So clear. Not only short and sweet, together with your other changes it removes a load of cruft from the code. I will riff on that idea a bit more and see what else I can tidy up.

Even a die hard C programmer could understand it. It's basically something like.

    while (++p != endp) {

but looks like an English major would get it.

Just goes to show that when converting C code to Rust one should stand back and look at the whole thing. Not get bogged down in trying to reproduce all the C ways.

Sadly it runs a bit slower on my PC. Down to 4m48 from 4m42. The original C is 4m43.

Meanwhile on the ARM of a Raspberry Pi we are down to 24m38s where the original C is 21m55s

We are of course lost in the noise with these crude timing measurements so this solution is a keeper

Very much thanks for that. Quite enlightening.

1 Like

But isn't while let Some(&p) = pr.next() just equivalent to for &p in pr?

No, the for loop is equivalent to

let __iter = IntoIterator::into_iter(pr);

while let Some(&p) = __iter.next() { ... }

Which moves pr making it inaccessible in the loop.

### DATASET CONTENT

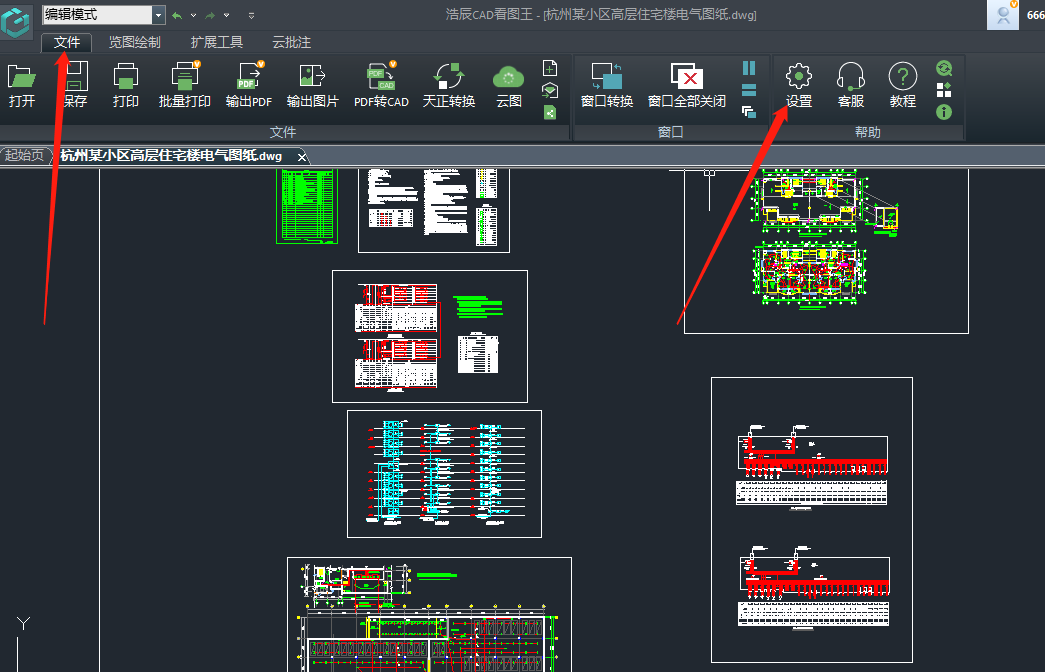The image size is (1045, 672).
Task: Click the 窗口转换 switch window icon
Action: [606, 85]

### WHAT TO PRODUCE
Could you carry the forum thread about porting C code to Rust further, picking up after its final line?

### OUTPUT
1 Like

The code on GitHub is already changed (and I'm on mobile right now so I can't be bothered to go through all previous commits), but I assumed pr was a slice, in which case it's Copy. But if it's something that isn't Copy, then you're right.

As per @cuviper's diff, it is std::slice::Iter<'_, i64>, which is not Copy

1 Like

In my diff above, I need to clone the current state of the iterator as the loop progresses. You can't access the iterator at all in a for loop.

pr is a static array:

pub static PR: [i64; 40_000] =...

The 'work' function gets called with a

mut pr: Iter<'_, i64>

parameter. Which it then clones and passes to itself, twice, recursively.

The original solution in C is my E.J.Olson from the University of Nevada. I believe he wrote in BASIC first. He is a tough cookie to beat in these challenges I found.
https://www.raspberrypi.org/forums/viewtopic.php?f=31&t=257317

Previously I managed to match him in finding all possible anagrams in the English dictionary in Rust.

At this point I start to see why people sometimes complain about the Rust documentation.

I thought I'd better dig deeper into cuviper's solution. It all starts with calling iter() on an array and ends with calling next() on the iterator. Which is clear enough. But what is that parameter "mut pr: Iter<'_, i36>" all about? Where did that come from?

A quick google gets me to the 'std::iter' page:
std::iter - Rust where there is lots of nice discussion but no hint about what the iter() function returns. Which is our paramameter type.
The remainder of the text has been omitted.